Re: [PATCH 1/2] progress: create progress struct in 'verbose' mode

[Date Prev][Date Next][Thread Prev][Thread Next][Date Index][Thread Index]

 



On Thu, Jul 09, 2020 at 10:17:40PM -0400, Taylor Blau wrote:
> 
> Hi both,
> 
> On Thu, Jul 09, 2020 at 10:00:23PM -0400, Derrick Stolee wrote:
> > On 7/9/2020 9:42 PM, Emily Shaffer wrote:
> > > Before now, the progress API is used by conditionally calling
> > > start_progress() or a similar call, and then unconditionally calling
> > > display_progress() and stop_progress(), both of which are tolerant of
> > > NULL or uninitialized inputs. However, in
> > > 98a136474082cdc7228d7e0e45672c5274fab701 (trace: log progress time and
> > > throughput), the progress library learned to log traces during expensive
> > > operations. In cases where progress should not be displayed to the user
> > > - such as when Git is called by a script - no traces will be logged,
> > > because the progress object is never created.
> 
> This is such a fantastic idea. Just the other day, I was thinking of
> getting your (for clarification, Emily, since I'm responding to
> Stolee's mail) progress-emits-trace2-events work hooked into GitHub's
> trace2 pipeline.
> 
> There were two unfortunate things that prevented this from working:
> 
>   1. GitHub filters which trace2 categories are of interest to us (these
>      interesting ones get logged, and the uninteresting ones get
>      discarded) using an environment variable of comma-separated
>      categories. Since all of the trace2 metrics generated by the
>      progress API don't have categories, taking in one interesting
>      metric meant taking them all in, which is a non-starter for us.
> 
>   2. On top of that, we don't even _generate_ these progress events most
>      of the time, since we're often running without a tty, and so we
>      never end up hitting those 'if (progress) start_progress()'
>      conditionals in the first place.
> 
> If we had something like this, it would reduce the problem to only (1),
> which would make a lot of my headaches go away. (It would also give me a
> good excuse to convert many of our custom trace2 regions into patches on
> the list, and get rid of a non-trivial amount of code that generates
> merge conflicts often).
> 
> > > Instead, to allow us to collect traces from scripted Git commands, teach
> > > a progress->verbose flag, which is specified via a new argument to
> > > start_progress() and friends. display_progress() also learns to filter
> > > for that flag. With these changes, start_progress() can be called
> > > unconditionally but with a conditional as an argument to determine
> > > whether to report progress to the user.
> > >
> > > Since this changes the API, also modify callers of start_progress() and
> > > friends to drop their conditional and pass a new argument in instead.
> 
> I don't think that this is why I was CC'd, but could you perhaps talk a
> little bit about why this is all in the same patch? I don't think this
> change needs to be broken out by the area affected per-se, but the
> current form is a little unruly to review all at once.

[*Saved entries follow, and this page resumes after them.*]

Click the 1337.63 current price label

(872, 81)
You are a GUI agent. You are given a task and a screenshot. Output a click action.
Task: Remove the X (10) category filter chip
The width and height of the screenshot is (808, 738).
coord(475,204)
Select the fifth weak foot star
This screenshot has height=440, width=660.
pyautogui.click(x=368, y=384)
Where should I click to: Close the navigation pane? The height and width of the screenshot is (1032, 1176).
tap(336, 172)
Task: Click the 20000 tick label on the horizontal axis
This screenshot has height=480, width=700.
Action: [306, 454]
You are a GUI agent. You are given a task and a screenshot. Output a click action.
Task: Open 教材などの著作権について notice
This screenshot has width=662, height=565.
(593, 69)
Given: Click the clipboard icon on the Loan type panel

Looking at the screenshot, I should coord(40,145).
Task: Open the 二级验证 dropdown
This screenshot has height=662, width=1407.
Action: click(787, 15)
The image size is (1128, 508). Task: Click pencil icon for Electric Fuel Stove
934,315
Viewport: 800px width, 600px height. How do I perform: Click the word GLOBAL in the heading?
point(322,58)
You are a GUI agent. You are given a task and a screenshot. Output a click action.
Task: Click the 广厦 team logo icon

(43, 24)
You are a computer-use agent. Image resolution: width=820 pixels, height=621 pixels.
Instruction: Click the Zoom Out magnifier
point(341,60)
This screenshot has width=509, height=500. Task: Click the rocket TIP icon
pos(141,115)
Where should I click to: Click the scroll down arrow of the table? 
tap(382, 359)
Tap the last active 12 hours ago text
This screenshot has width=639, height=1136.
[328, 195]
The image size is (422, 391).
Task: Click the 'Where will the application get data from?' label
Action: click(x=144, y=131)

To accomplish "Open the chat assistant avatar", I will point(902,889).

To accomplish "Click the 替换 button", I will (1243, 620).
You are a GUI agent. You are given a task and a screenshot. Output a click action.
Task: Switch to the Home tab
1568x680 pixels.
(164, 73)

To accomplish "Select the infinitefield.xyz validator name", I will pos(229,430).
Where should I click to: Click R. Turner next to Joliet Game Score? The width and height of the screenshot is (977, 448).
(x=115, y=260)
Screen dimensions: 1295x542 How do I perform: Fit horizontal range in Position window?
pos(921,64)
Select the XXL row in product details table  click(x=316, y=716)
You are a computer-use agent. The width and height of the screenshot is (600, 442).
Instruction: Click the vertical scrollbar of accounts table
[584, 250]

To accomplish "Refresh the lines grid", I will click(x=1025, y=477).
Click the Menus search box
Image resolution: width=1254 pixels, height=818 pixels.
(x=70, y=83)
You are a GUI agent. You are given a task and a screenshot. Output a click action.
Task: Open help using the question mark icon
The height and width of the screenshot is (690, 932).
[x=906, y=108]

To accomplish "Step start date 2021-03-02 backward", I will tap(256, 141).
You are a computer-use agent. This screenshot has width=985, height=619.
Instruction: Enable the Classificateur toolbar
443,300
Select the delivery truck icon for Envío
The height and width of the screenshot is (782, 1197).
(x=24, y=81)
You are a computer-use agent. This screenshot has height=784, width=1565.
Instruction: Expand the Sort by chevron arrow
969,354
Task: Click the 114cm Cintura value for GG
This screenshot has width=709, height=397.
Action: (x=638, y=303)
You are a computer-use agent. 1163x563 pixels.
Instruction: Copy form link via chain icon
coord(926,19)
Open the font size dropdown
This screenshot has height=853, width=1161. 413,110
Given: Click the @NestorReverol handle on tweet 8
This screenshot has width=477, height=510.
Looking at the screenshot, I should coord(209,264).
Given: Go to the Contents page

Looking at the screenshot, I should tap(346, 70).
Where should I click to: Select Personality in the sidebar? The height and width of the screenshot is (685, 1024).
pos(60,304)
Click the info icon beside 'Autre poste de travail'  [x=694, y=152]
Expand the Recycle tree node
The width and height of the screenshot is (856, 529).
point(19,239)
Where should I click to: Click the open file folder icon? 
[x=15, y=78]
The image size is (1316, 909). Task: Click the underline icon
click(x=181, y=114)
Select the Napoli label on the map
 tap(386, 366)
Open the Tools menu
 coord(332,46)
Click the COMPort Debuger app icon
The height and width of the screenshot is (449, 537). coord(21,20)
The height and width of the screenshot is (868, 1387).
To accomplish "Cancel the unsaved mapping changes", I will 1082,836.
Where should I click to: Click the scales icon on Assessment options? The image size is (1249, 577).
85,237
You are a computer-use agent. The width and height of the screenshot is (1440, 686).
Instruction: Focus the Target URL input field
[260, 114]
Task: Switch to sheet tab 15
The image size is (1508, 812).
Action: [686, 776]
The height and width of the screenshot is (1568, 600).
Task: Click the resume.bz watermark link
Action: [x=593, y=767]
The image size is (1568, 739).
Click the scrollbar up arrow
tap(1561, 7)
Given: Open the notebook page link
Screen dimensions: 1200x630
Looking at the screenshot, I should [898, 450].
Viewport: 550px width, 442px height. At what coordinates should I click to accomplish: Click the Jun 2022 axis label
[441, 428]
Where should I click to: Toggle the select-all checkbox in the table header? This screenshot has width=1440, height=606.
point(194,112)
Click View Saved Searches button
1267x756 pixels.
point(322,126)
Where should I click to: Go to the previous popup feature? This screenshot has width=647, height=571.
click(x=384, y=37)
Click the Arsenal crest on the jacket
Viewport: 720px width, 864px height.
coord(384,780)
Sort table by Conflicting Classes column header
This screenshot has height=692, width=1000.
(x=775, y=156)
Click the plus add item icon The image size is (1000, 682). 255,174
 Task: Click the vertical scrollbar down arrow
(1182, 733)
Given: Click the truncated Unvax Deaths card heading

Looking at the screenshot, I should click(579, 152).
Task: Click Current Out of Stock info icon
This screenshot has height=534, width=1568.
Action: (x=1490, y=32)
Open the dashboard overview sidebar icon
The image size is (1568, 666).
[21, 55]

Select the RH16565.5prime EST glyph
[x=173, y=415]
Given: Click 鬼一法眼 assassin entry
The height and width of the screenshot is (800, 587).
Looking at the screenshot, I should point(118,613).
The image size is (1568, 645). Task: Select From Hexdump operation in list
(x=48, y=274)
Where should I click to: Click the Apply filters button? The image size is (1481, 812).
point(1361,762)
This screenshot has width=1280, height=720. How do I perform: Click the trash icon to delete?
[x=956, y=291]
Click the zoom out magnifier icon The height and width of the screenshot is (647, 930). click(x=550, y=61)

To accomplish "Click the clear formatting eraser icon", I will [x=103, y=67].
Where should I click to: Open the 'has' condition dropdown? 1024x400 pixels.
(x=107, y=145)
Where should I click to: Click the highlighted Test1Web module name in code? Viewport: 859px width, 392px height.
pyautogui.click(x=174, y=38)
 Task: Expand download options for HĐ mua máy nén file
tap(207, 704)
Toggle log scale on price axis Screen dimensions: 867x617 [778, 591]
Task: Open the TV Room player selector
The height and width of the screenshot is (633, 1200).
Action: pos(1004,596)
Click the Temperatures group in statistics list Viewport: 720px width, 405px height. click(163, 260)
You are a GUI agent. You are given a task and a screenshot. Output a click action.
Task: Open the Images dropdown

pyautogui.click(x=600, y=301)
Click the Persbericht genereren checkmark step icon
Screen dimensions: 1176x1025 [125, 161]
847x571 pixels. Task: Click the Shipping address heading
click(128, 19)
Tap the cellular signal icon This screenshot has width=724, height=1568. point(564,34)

I agree that it's a lot, but I didn't think very hard about how to split
it up for review. The problem is that changing the signature of course
breaks the build, and I didn't want a commit which wouldn't build. I
could split it into one commit per start_progress() variation, I
suppose, but is it really easier to review? With only one or two
exceptions these changes are all pretty rote.

 - Emily

> 
> > This is a worthwhile change. Thanks! I was hoping that we would
> > get some of these regions for free, which extends what we can get
> > out of trace2 events.
> >
> > CC'ing Taylor because he had some thoughts on adding a possible
> > trace2 category to make it easier to reason about the regions,
> > when appropriate. Not sure if he's ready to apply that change
> > on top of this series.
> 
> This is what I was talking about above. It would be nice if we could
> somehow teach the 'start_*_progress()' API about a trace2 category.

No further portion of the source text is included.